TRURO - The owner of a local golf driving range is seeking exemption from a town land-use bylaw despite failing to remove temporary shipping containers from the site's flood plain.
Chris Clarke, owner of Marshland Golf Driving Range at 323 Marshland Dr., approached Truro town council on Monday, asking to be exempt from the bylaw so he could permanently keep the containers on the land.
"I'm surprised and upset this is an issue," said Clarke at the meeting.
The town has been telling Clarke to remove the containers since the fall of 2011 in accordance with the land-use bylaw and flood plain requirements.
The containers are used for the business's operations and were relocated from the site's flood plain to another area on site that had been raised using fill material from ditching spoils that were also obtained on the property.
They are only allowed to be on site from May to October, said Jason Fox, director of the town's planning department.
Clarke has three unpaid summary offence tickets for not removing the containers by Oct. 31 of last year and this year. Although they were temporarily moved in the spring, it was past the deadline.
Clarke also asked the town to remove the fines. He said after receiving input from a soil and water engineer, he was successful in applying for a town permit for the containers in August 2010.
"I was not informed before that that I had to remove the containers by Oct. 31 of each year. I've done everything necessary to comply with the requirements of the town's land-use bylaw. I have consistently sought advice from town officers and not intentionally broken any bylaws," said Clarke.
The town's solicitor, John Rafferty, advised council that it couldn't accommodate Clarke on Monday unless the bylaw was amended.
Truro Mayor Bill Mills said he was having a "very, very difficult time" with the issue.
"Seeking to build up a piece of land you knew was on a flood plain ... a bylaw is a bylaw," said Mills.
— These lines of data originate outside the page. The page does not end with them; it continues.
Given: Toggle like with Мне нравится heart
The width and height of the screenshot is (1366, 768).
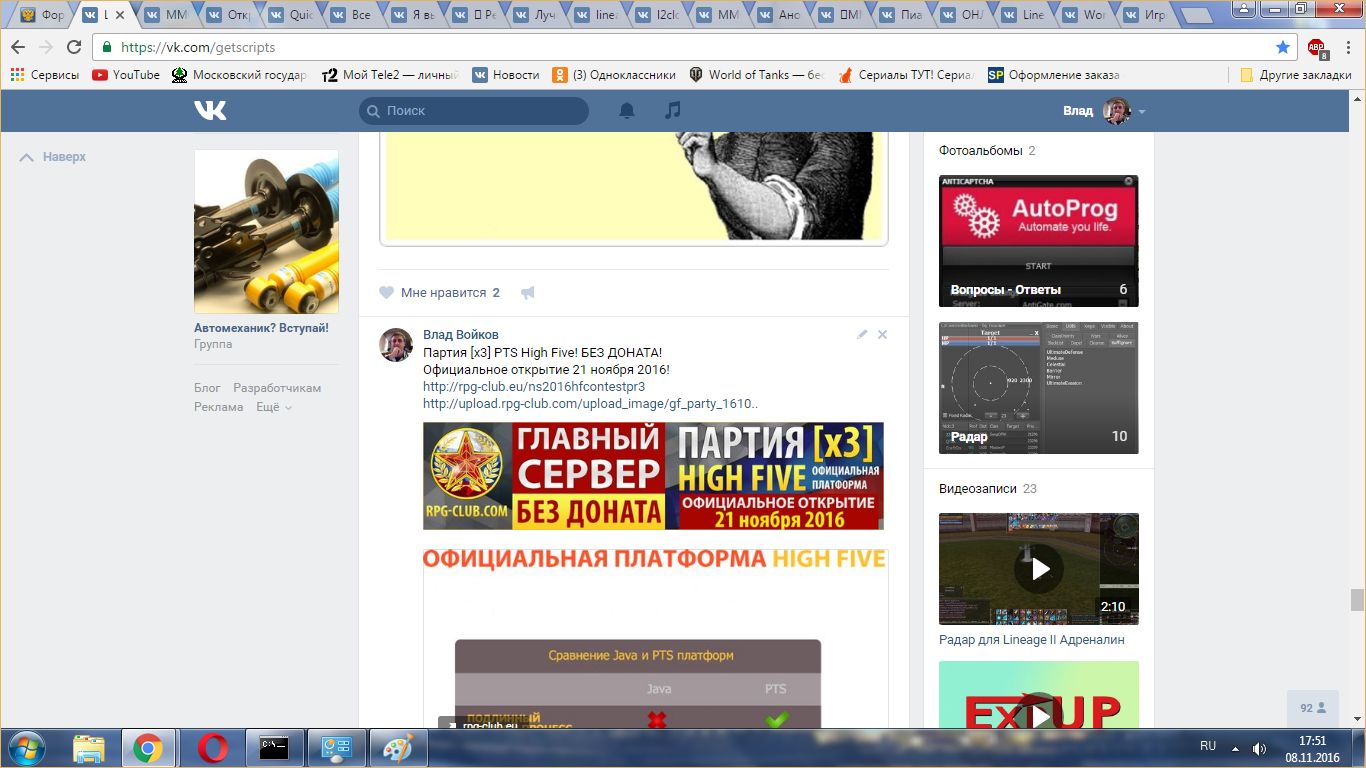Looking at the screenshot, I should pos(387,293).
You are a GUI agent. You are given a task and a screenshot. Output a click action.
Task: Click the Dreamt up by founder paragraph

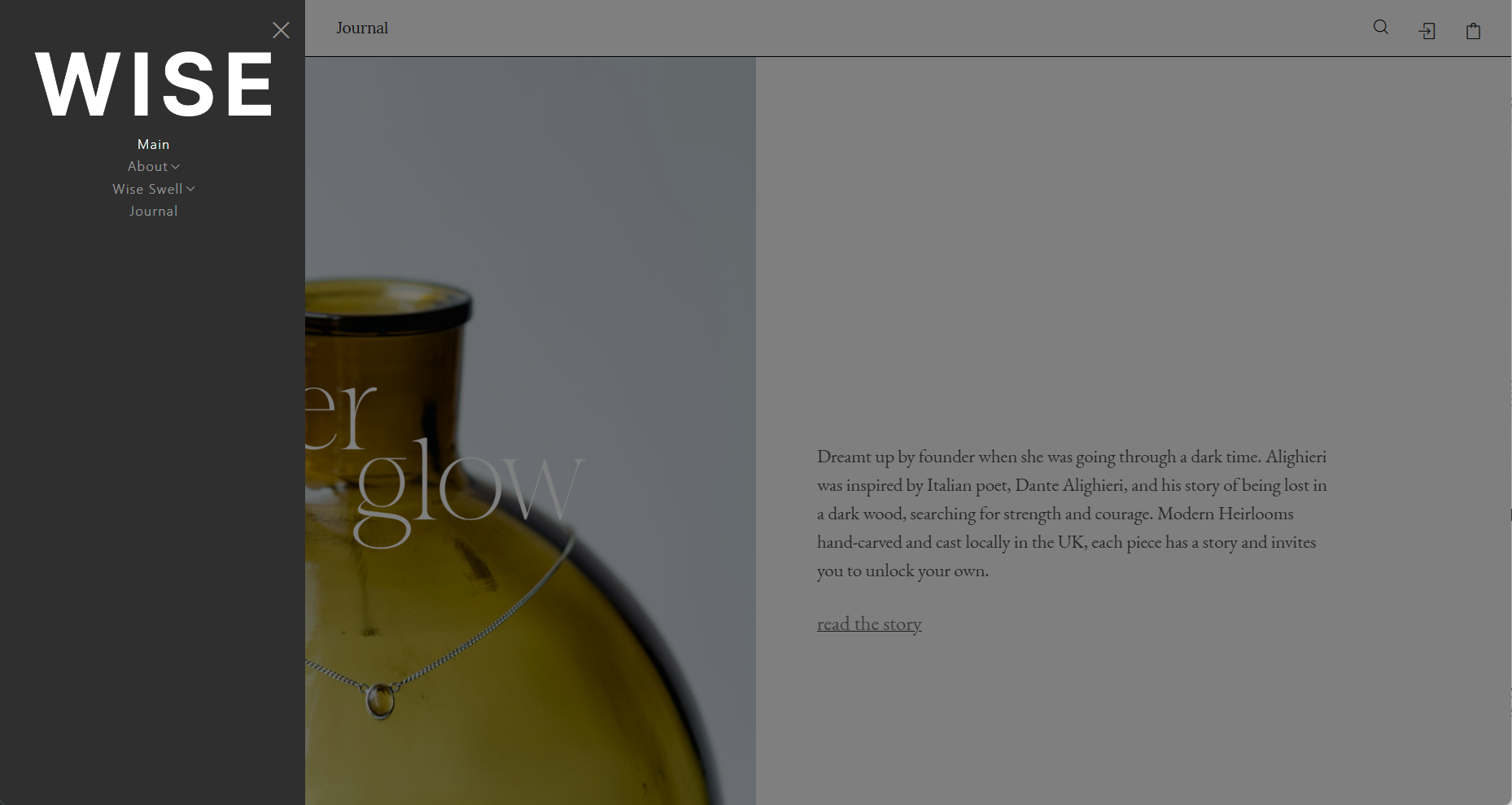(x=1072, y=514)
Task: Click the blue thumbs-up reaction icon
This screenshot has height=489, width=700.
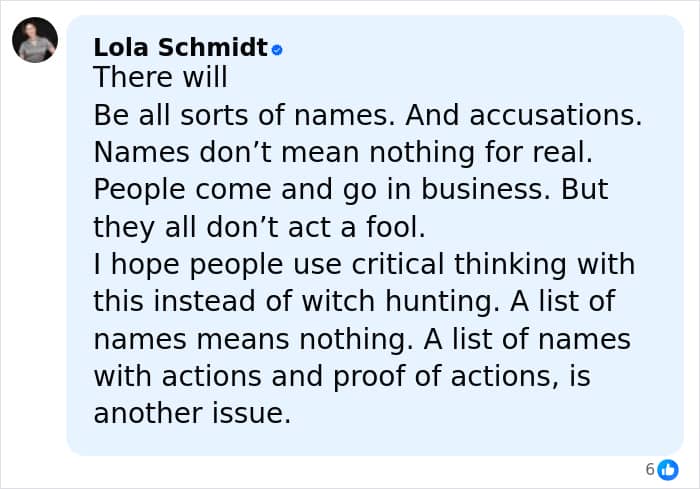Action: coord(667,469)
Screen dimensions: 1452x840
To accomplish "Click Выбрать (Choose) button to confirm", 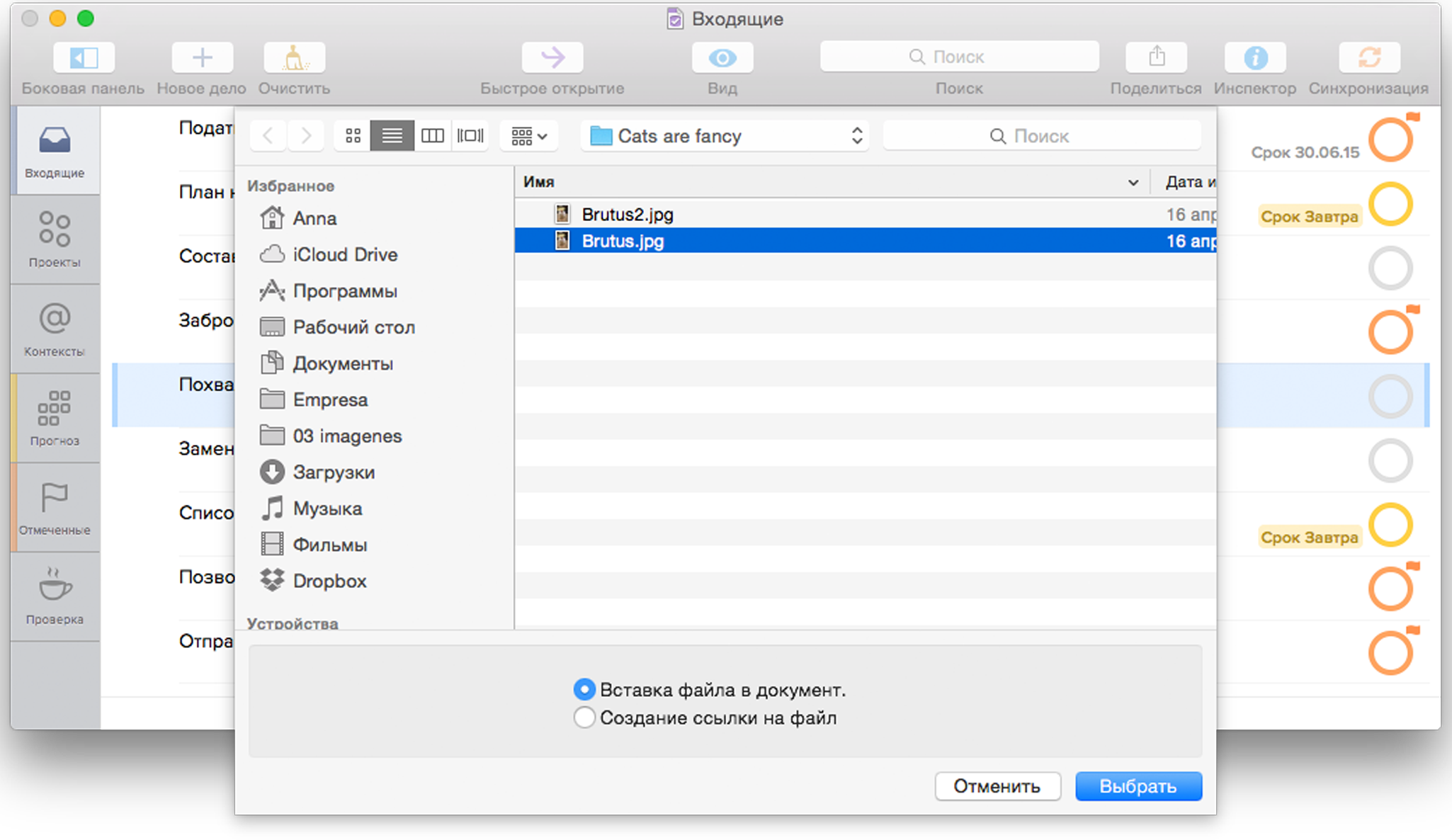I will pyautogui.click(x=1140, y=786).
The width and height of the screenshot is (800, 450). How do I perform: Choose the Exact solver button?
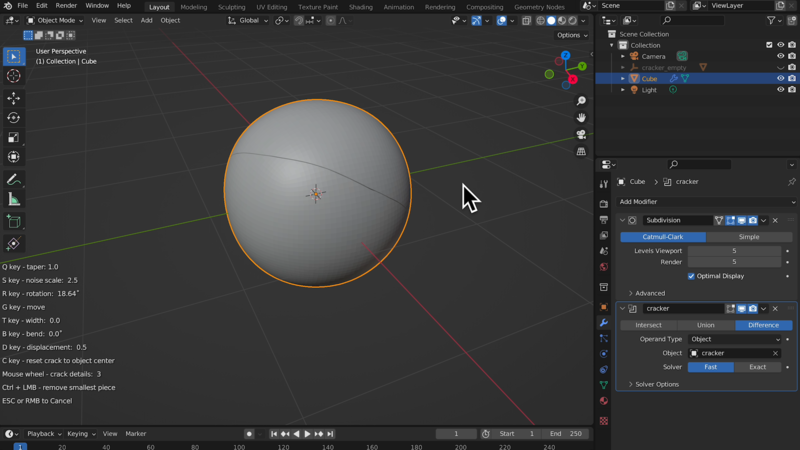point(757,367)
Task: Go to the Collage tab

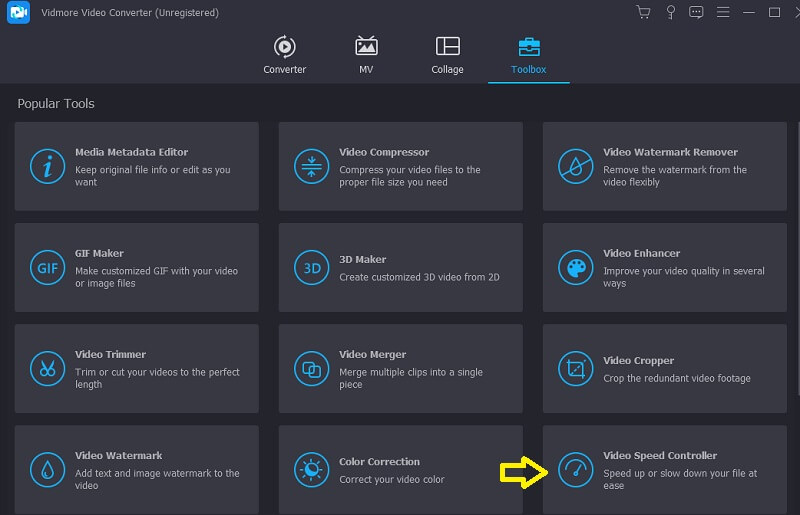Action: tap(447, 55)
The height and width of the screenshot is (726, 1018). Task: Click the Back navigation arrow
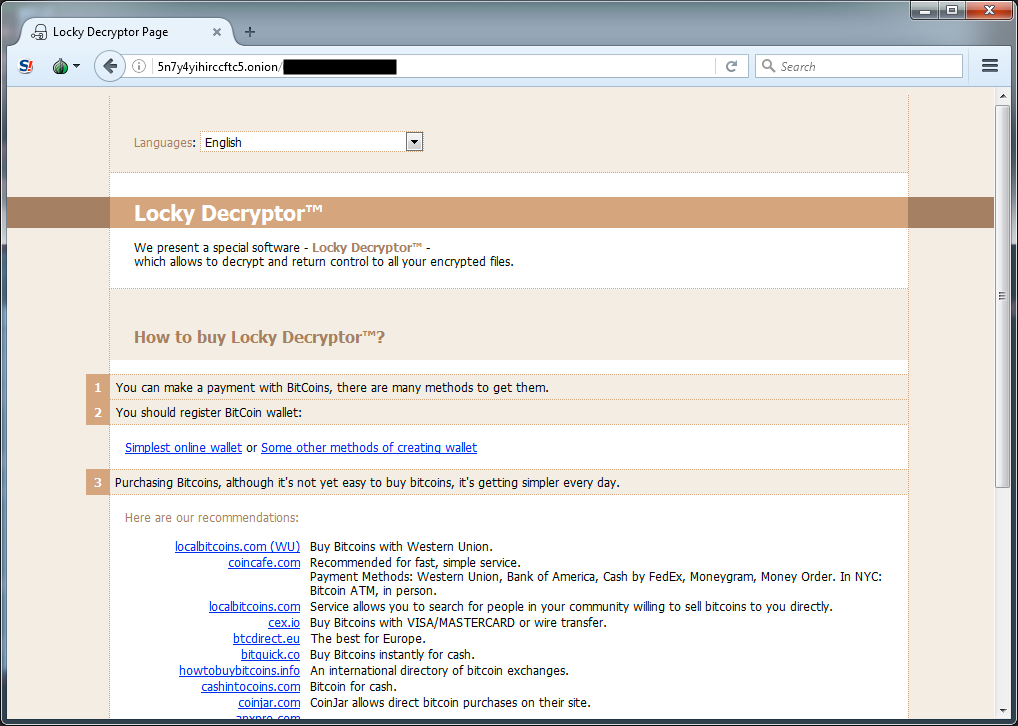(109, 67)
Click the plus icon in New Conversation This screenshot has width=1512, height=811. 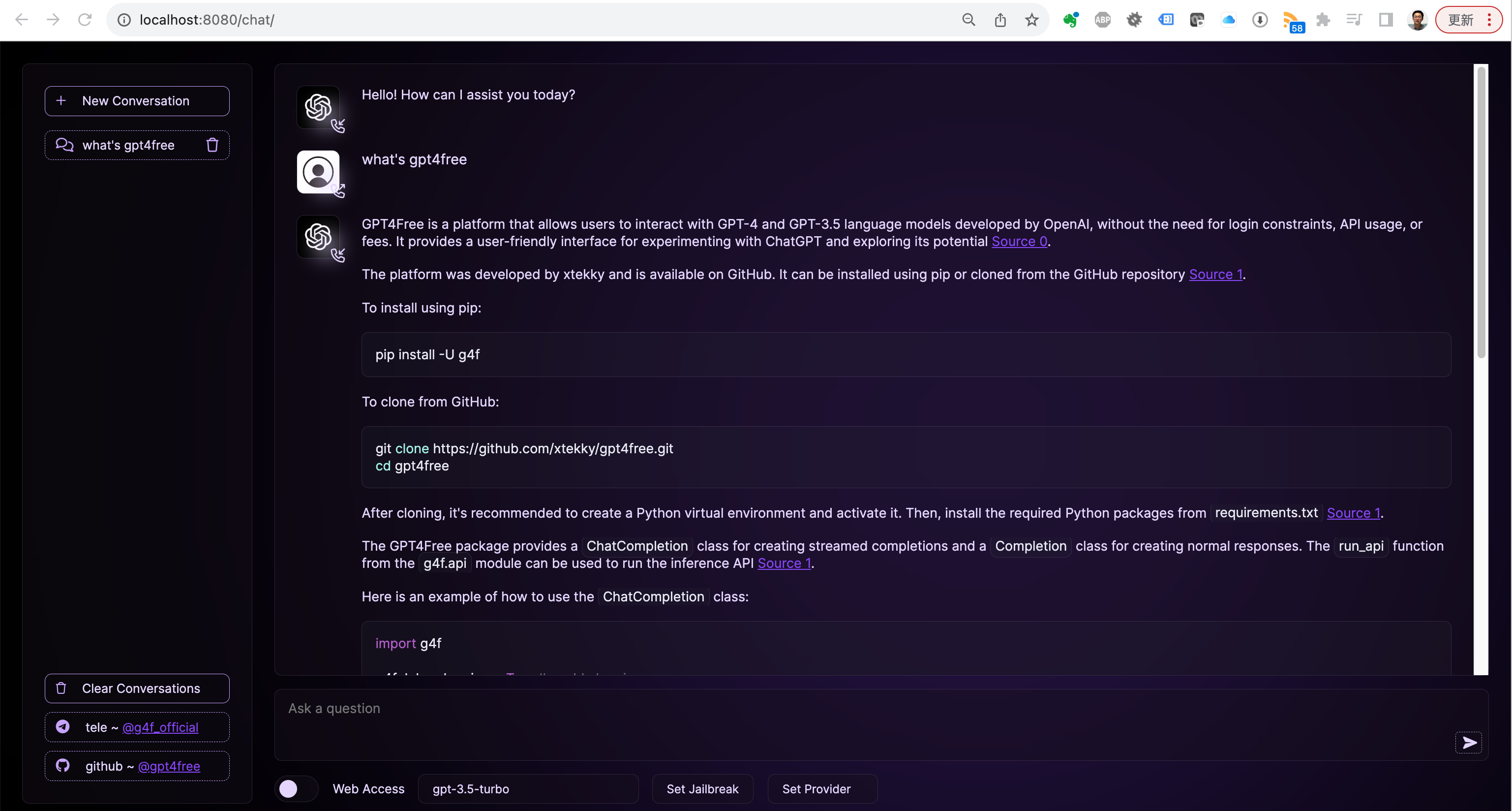coord(61,100)
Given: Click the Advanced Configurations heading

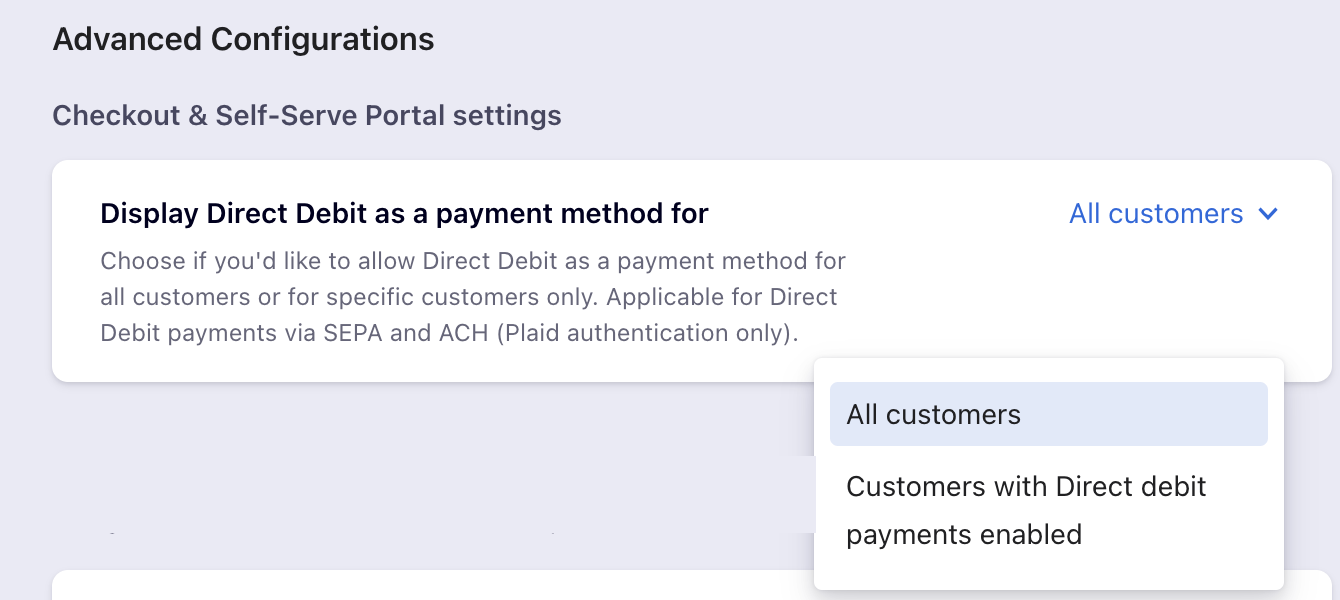Looking at the screenshot, I should coord(243,39).
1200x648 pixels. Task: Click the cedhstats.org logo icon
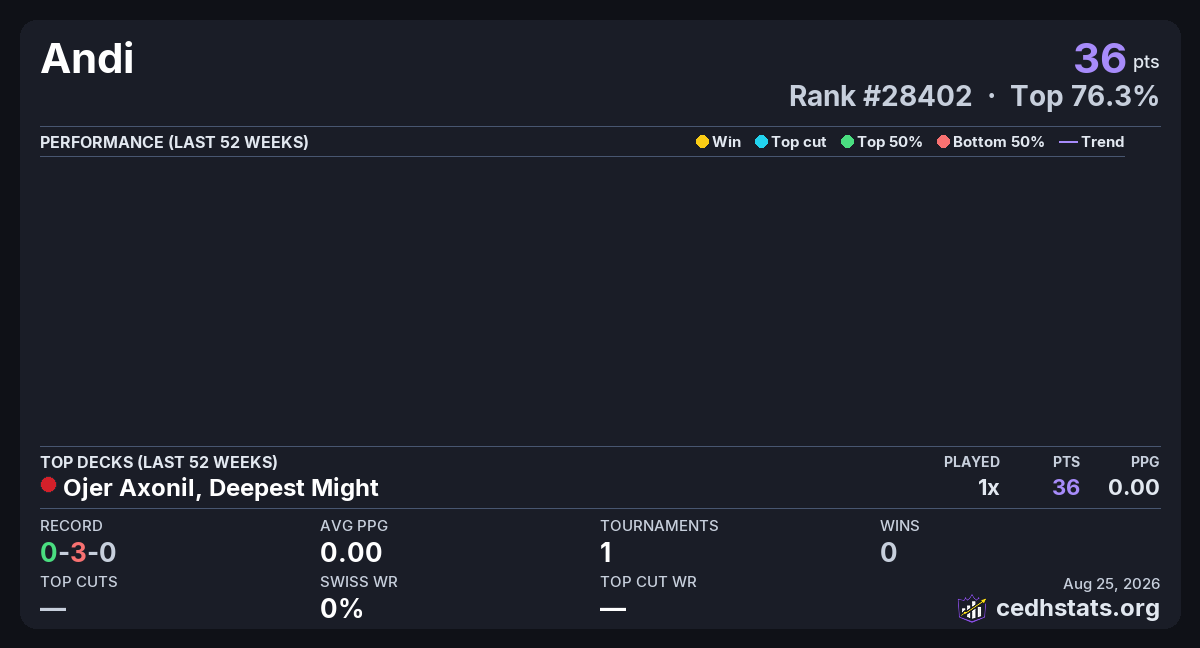972,608
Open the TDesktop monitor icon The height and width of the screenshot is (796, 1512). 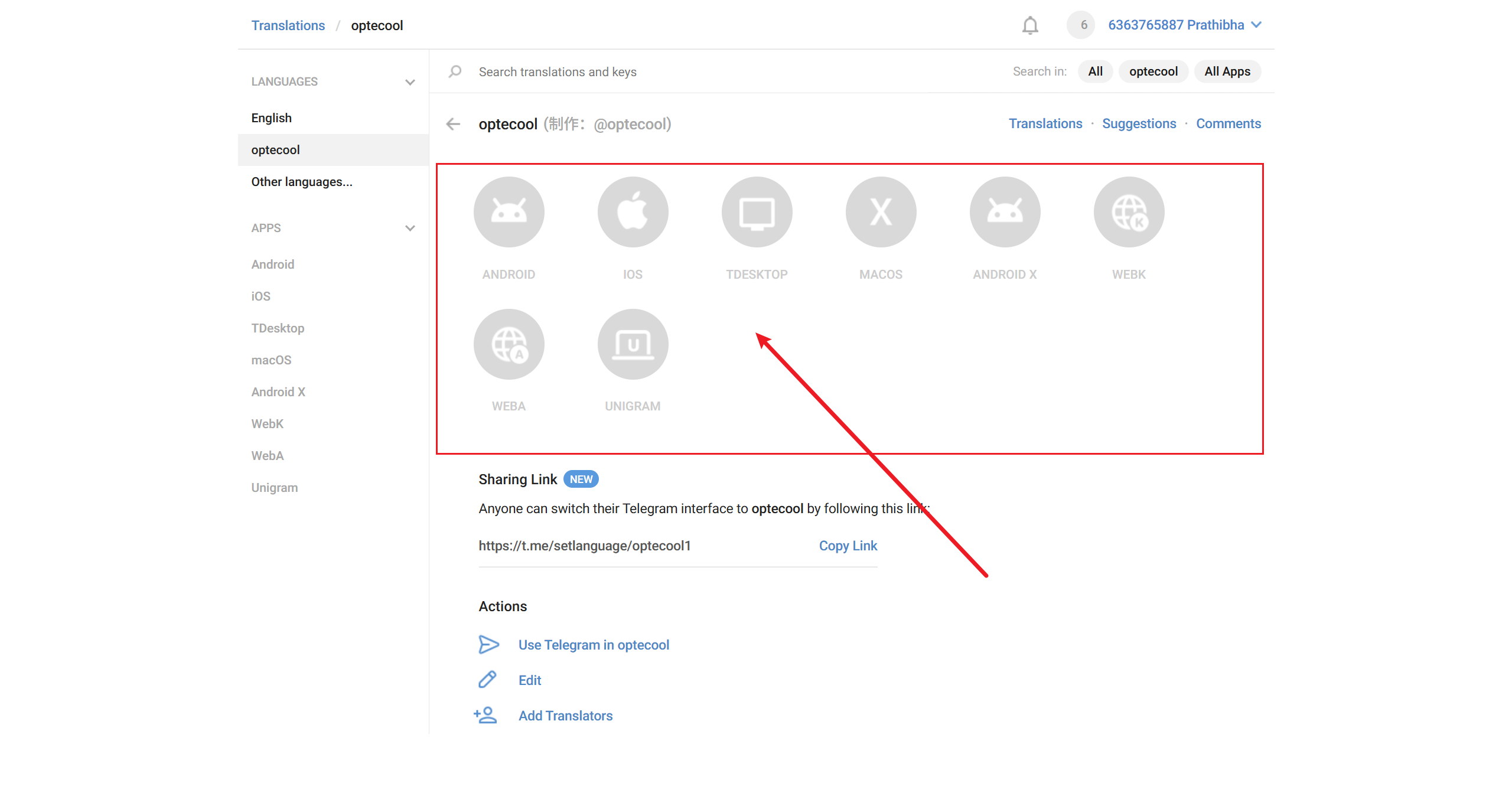pyautogui.click(x=757, y=212)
Terry Baillie, a resident who lives near the golf range, voiced his opposition to Clarke's request at the meeting.
"I'm protesting this because of flooding concerns. If you change a bylaw what are you saying to residents of Marshland?" Baillie asked.
Fox said if council approved the request, it could take upwards of six to 12 months to then be approved by the province as well.
"This issue has dragged on," said Fox, adding caution must be taken by council.
"If we allow it for one then we have to do it for others and it could allow development on flood plains," said Fox.
Council referred the issue to the planning department for a recommendation that will be reported to council in the near future.